The Clairvoyance Daemon (CV Daemon) is a tool for crawling Cosmos appchain data. This app consists of several task plugins to crawl data and a postgresql plugin to store data. The task plugin is controlled by the JSON-RPC plugin, and when there is an issue in the operation of the task, the issue can be forwarded to the admin through Slack and Email. The state of each task is synced to json format file, and even if the app goes down and restarts, it continues from the synced state.
The task plugin is responsible for synchronizing data through crawling. There are plugins that sync data through Loop and Polling block and transactions.
At startup, each task plugin attempts to read the task state through a function called load_sync_state
.
At this time, it checks if there is synced task information in state path, and if there is no saved task state information, the task in the sync path is loaded to create the first task state.
The task json has the form below.
{
"sync_type": "block_sync",
"chain_name": "cosmos",
"chain_id": "cosmoshub-4",
"from_idx": 1,
"endpoints": [
"https://cosmoshub-4--lcd--archive.datahub.figment.io/apikey/{apikey}"
],
"endpoint_idx": 0,
"filter": ""
}
from_idx
is a parameter value required when fetching data by polling method. Block Height or index values are these.
end_point
means the end point requesting data, and multiple end points can be input as an array. When requesting polling, the request is made using the first value of the array, and if an error occurs, the request is automatically made to the next end point of the array.
filter
is used to filter data. "filter": in the form of "proposer_address=57713BB7421C7FEB381B863FC87DED5E829AA961", currently provides four operators: =
, ()
, &
, and |
. The meaning of the preceding filter means that only data in which 'proposer_address' is '57713BB7421C7FEB381B863FC87DED5E829AA961' in json data will be used and the rest will be skipped.
Loop Polling tasks are controlled via JSON-RPC.
There are a total of 3 methods, which are start_sync
, stop_sync
and get_sync
.
get_sync
is the method that can check the status of task, and the rest are methods that control the state of the task.
start_sync
restarts a task that is stopped or a task that is in an error state.
stop_sync
stops the running task.
{
"jsonrpc": "2.0",
"id": "1",
"method": "start_sync",
"params": {
"sync_type": "block_sync"
}
}
get_sync
checks the state of tasks that have been synced so far. It also needs sync_type
for params.
The Loop Polling task can adjust the synchronization speed by adjusting the poll-interval
value in config.toml
.
[block]
poll-interval=1000
The postgres plugin is a plugin responsible for storing PostgreSQL DB data.
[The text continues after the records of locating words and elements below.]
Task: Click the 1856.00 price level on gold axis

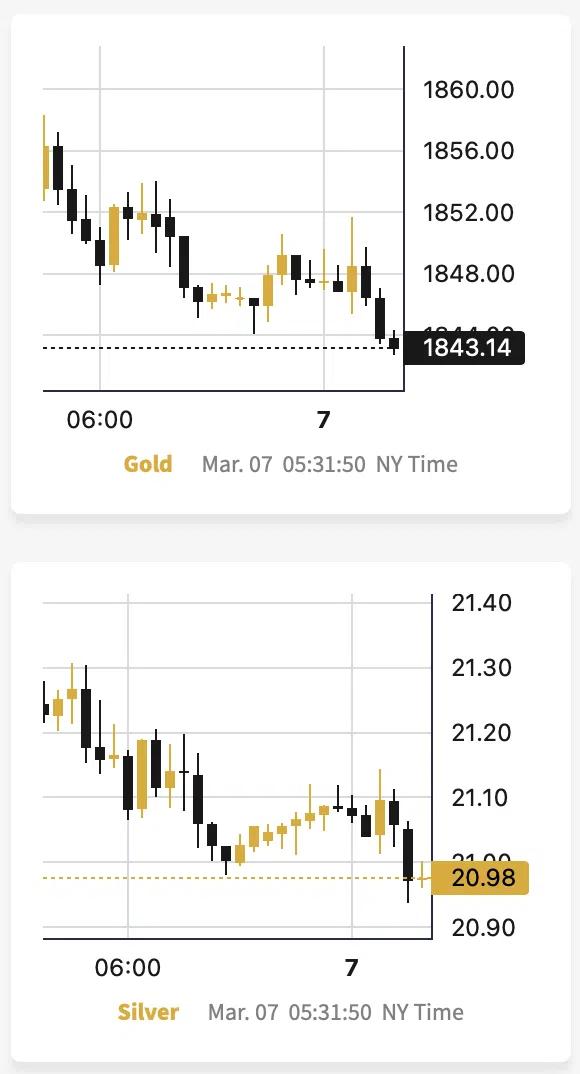Action: pos(468,151)
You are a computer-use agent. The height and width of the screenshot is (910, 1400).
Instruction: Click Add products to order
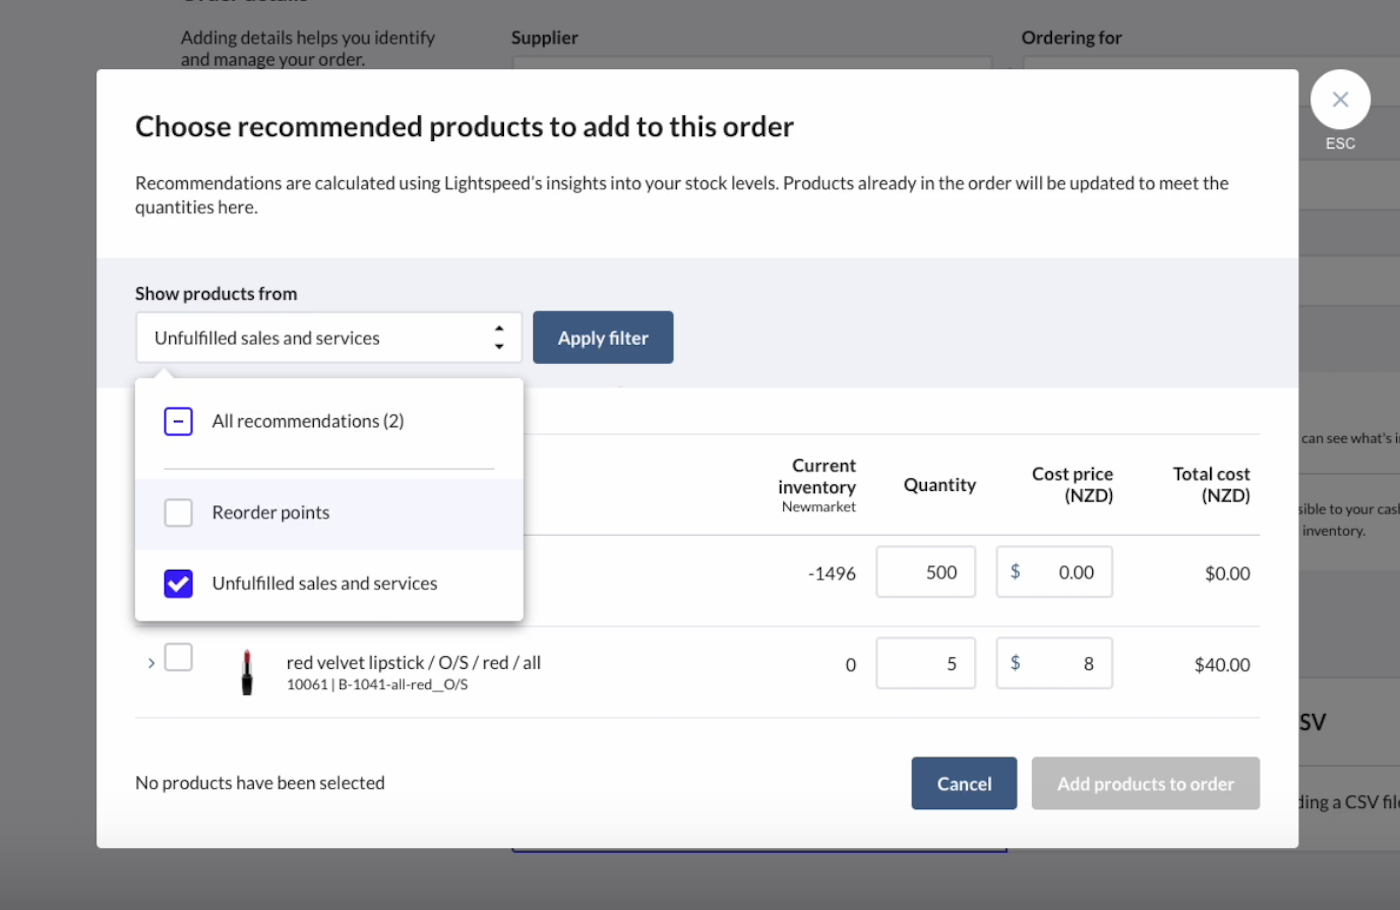point(1145,783)
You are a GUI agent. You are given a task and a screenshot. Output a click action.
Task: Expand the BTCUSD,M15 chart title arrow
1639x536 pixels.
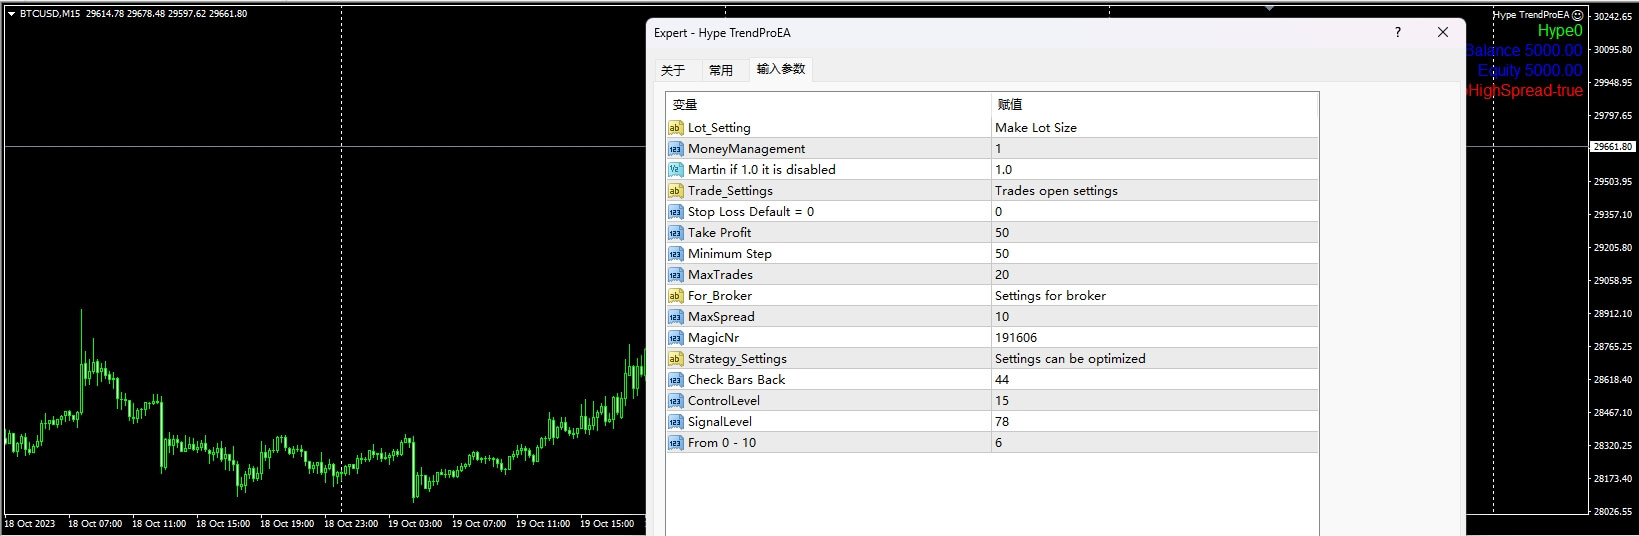pos(11,14)
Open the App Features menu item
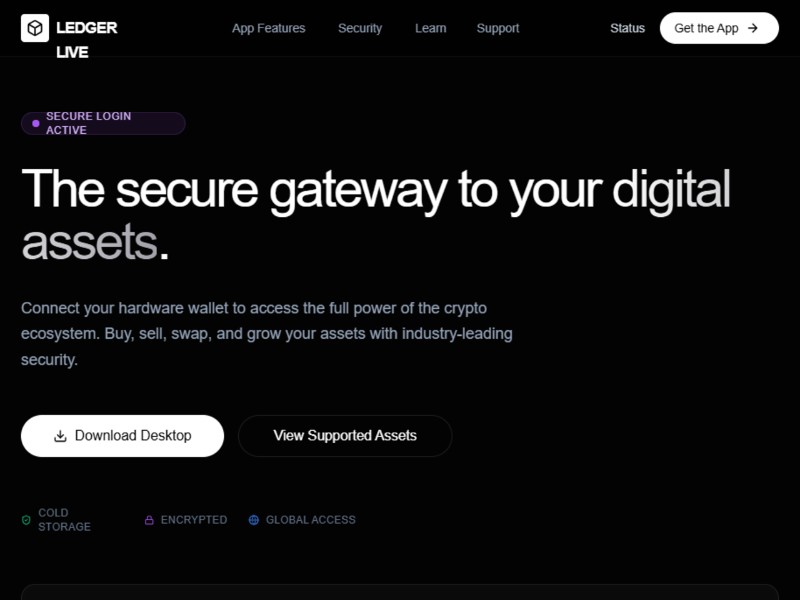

Data crawled in task is delivered in message form to postgres plugin along with schema name, and postgres plugin saves data by changing data into insert query according to predefined schema and executing the query.
Since $field_name$
is replaced with an actual value in the process of creating an insert query, care must be taken to ensure that there is no data stored in that form.
The schema follows the rules of JSON Schema.
The schema has schema name as the key, and has an object called attributes
whose value represents the actual schema configuration.
attributes
consists of objects whose key is column name.
An item in attributes
consists of a type and a description.
The types allowed in JSON Schema are string
, integer
, number
, boolean
, object
, and array
, and nullable is indicated as follows. ['string', 'null']
The description means the field value in the data, and it can be viewed as a key that matches the field value to the column of the DB table.
For example, in the cosmos_block
that gets the block of cosmos appchain, there is a field called ‘block_id.hash’ in block. However, when saving to DB, it is saved as hash
, so it has the form below.
"cosmos_block": {
"attributes": {
"hash": {
"type": [ "string", "null" ],
"description": "block_id.hash"
},
...
"num_txs": {
"type": "integer",
"description": "num_txs"
}
},
"indexes": [ [ "hash" ], [ "height" ] ],
"uniques": [ [ "hash" ], [ "height" ] ]
},
indexes
is a field to add an index to the column. It has an array in an array, and the sub-array consists of column names. This allows you to create multi-column indexes.
uniques
is a field for adding a unique constraint to a column. It has the same format as indexes
, and you can also add multi-column unique conditions.
postgres plugin executes load_schema
method to load schema data according to the predefined schema json.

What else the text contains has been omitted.